We need look no further than Freud’s (1952) case of Dora to see the contrast between the hermeneutics of suspicion and the hermeneutics of trust. First, let us note that Dora sought earnestly to get everyone concerned to take her seriously. Still, Freud assumed throughout his account, and presumably throughout the treatment, that everything Dora said meant something else besides what she said it did. (For a splendid example of how things might have turned out otherwise with a different hermeneutic, see Paul Ornstein’s, 2005 imagined reanalysis of Dora.)

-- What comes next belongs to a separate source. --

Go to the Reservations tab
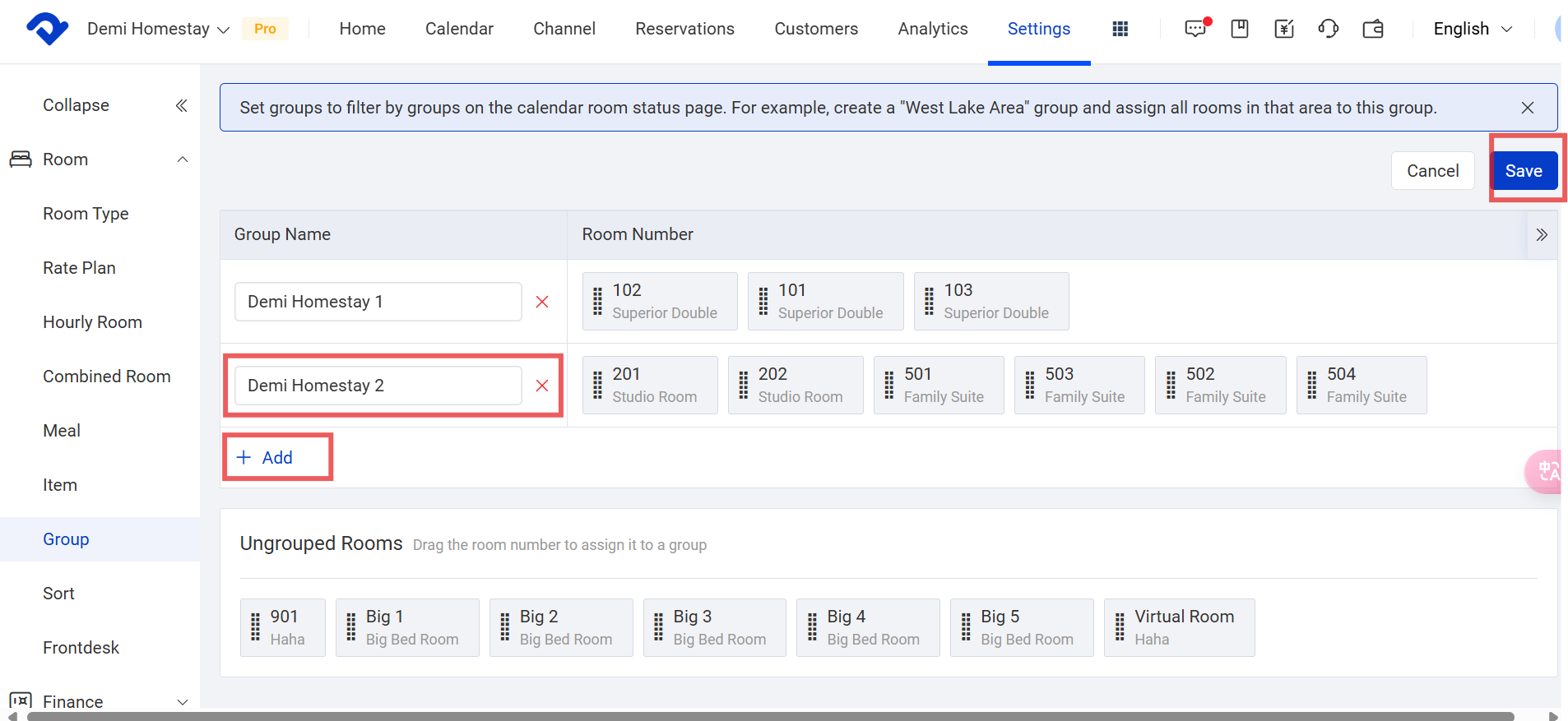1568x721 pixels. coord(684,29)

The hermeneutics of trust does not presume, of course, that the patient will be able to trust us as therapists or analysts, given the background of betrayal and violence that often brings our patients into our care. Instead this hermeneutics concerns a set of attitudes and values toward our work and toward the suffering strangers who come to us. These attitudes can create a climate in which they may learn—often for the first time—that some parts of the human world are safe to trust and that they can trust their own experience of that world. It is up to the everyday practitioner of this hermeneutics of trust to treat the lost and alienated stranger as one who already belongs to our common world.

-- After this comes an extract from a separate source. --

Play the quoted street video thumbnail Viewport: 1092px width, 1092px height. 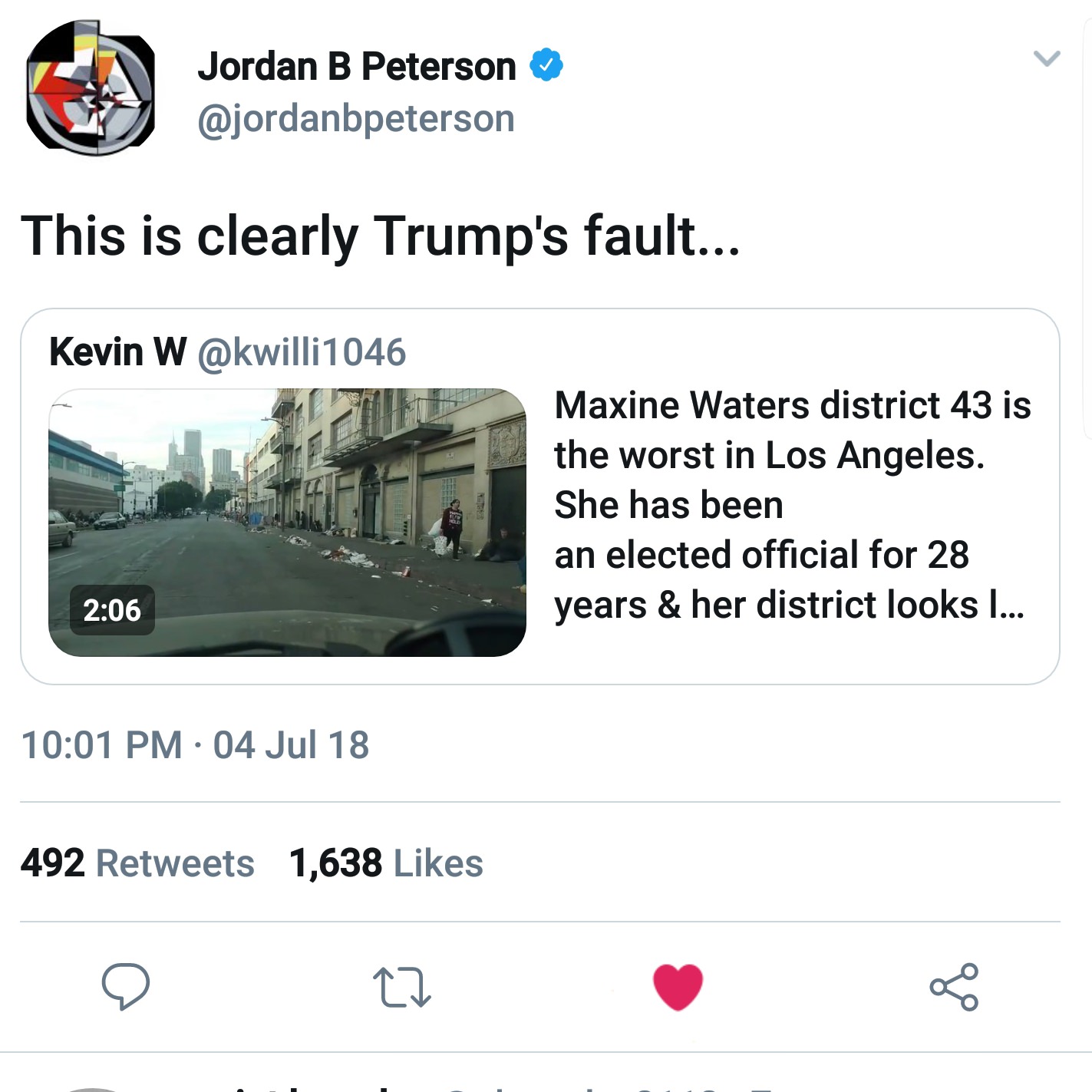click(287, 522)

At the very least, as Gadamer often said, we listen to the other, expecting that we might learn something and be changed by the other. This critical faith also shares with the hermeneutics of Gadamer an orientation to truth as disclosure, so that being questioned by each other in dialogue becomes our access to what both Augustine and Gadamer called the verbum interius, the inner word “that is never spoken but nevertheless resounds in everything that is said” (Grondin, 1994, p. 119; cf. Gadamer et al., 2004, pp. 421–422).[5] This kind of hermeneutics rests on the assumption that we share with the other, for better and for worse, a common inherited world (Dostal, 1987) within which we attempt to understand whatever we attempt to understand. This is the hermeneutics of trust that I will be illustrating in the courageous psychoanalysts who show up later in this book. It is a kind of faithfulness to the other and to the therapeutic task that links with the ethics of Lévinas that I will introduce in the next chapter.
NOTES
1. Had he reached back further into history, I think Ricoeur might particularly have noted Niccolo Machiavelli, though perhaps without the same emancipatory intent, except from illusions of benevolence, even one’s own.
2. Once we enter the hermeneutics of trust, this “esotericism” assumes a different aspect: “It has been an irritating fact to its critics and an embarrassment to its defenders that the deeper aspects of the psychoanalytic experience may only be understood through intimate acquaintance with its practice. In other words, we can only know what psychoanalysis is in the same way that we know what it is to be human” (Reeder, 1998, p. 70).
3. See Chapter 2 for his later thinking influenced by Lévinas.
4. A related idea appears in philosopher Donald Davidson’s (1984) “principle of charity,” according to which “if we want to understand others, we must count them right in most matters” (p. 197).
5. Gadamer (1973/1993): “What is stated is not everything. The unsaid is what first makes what is stated into a word that can reach us” (p. 504).